Overview : Pentests page

Last updated: June 8, 2026

Summary

The Pentest List Page provides a centralized view of all your manual pentests across every target, organized by stage. It lets you track progress, manage vulnerabilities, and take action at each step of the pentest lifecycle.

Who Should Read This

Security leads use this page to monitor the status of active assessments across multiple targets.

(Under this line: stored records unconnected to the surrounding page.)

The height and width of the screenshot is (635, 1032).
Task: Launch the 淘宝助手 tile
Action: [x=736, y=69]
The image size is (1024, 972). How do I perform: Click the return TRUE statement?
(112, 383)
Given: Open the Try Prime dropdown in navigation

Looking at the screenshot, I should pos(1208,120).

Developers use it to track which vulnerabilities need fixing and when rescans can be requested.

Key Functions

Stats Bar shows the total number of pentests completed in the last 30 days, past year, and overall.

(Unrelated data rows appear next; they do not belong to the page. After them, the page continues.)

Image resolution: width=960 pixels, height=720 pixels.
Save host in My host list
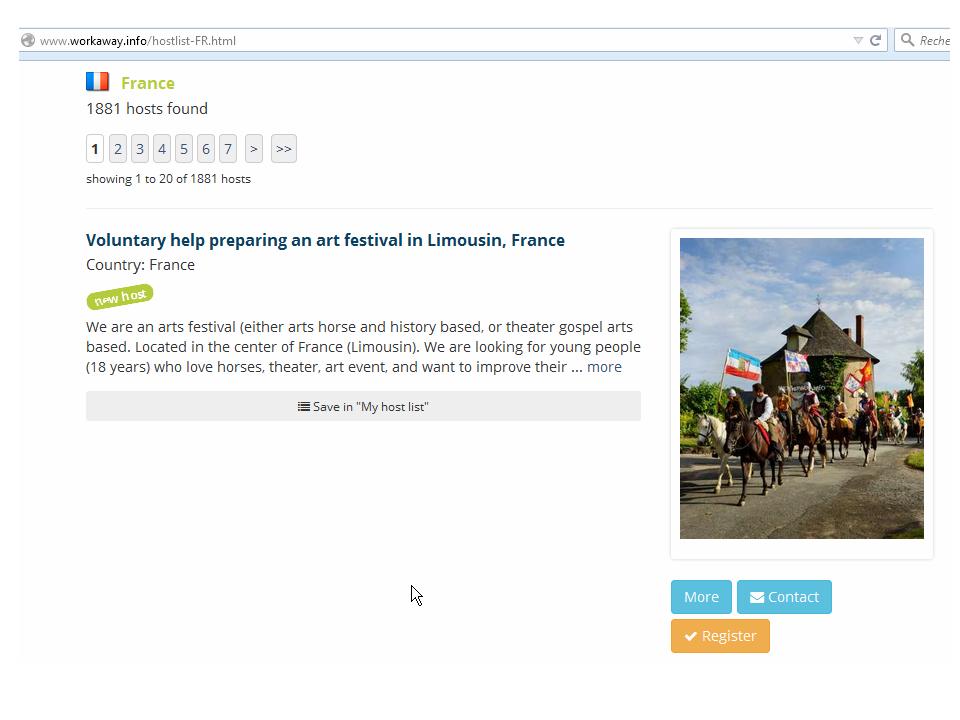[364, 407]
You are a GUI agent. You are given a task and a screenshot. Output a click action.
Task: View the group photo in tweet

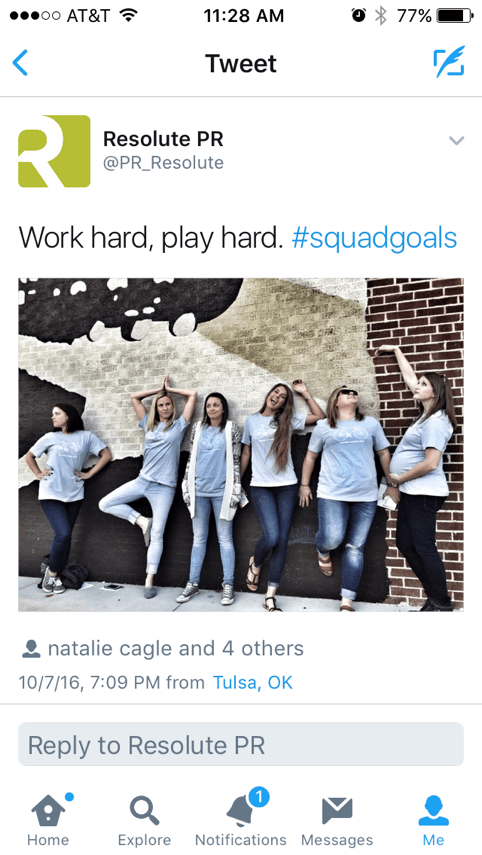pyautogui.click(x=241, y=444)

Sectioned Tables organize pentests by their current stage:

  • In Progress — active scanning and analyst assessment is underway; ETA reflects when vulnerabilities will be reported to you

  • Vulnerabilities Reported — analysts have shared findings; fix and mark vulnerabilities as ready for review before requesting a rescan

  • Rescan In Progress — engineers are verifying your fixes; up to two rescans are available per pentest

  • Completed — pentest is at 100%; report and certificate can now be generated

Pentest Table Row shows scan name and ID, start date, target name and type, current progress percentage and stage, and a vulnerability count broken down by severity.

image.png

How to start a Pentest?

To start a pentest, click the 'Start a Scan' button to initiate a new scan from available scan types. You can also review vulnerabilities across your targets by selecting 'View Vulnerabilities,' which will direct you to the Vulnerabilities page.

Available Actions

  • Click Start a Scan to initiate a new pentest

  • Click View Vulnerabilities to go to the Vulnerabilities page

  • Click any pentest title to open the Pentest Details page

  • Click the Re-scan button on any row in the Vulnerabilities Reported table to request a rescan

  • Use the search bar to find pentests by scan name

  • Use Sort By to order pentests from newest to oldest or vice versa

  • Use Filters to narrow by stage or ETA status

  • Use the kebab menu (three-dot button) on any row to delete a pentest

Best Practices

Request a rescan only after fixing at least 50% of vulnerabilities and marking each fixed item as ready for review. This ensures engineers can validate the maximum number of fixes in a single pass and preserves your available rescan quota.

Troubleshooting

If no pentests appear on the page, confirm that your target has been verified and set to active, then start a scan. Pentests only appear after a scan has been initiated.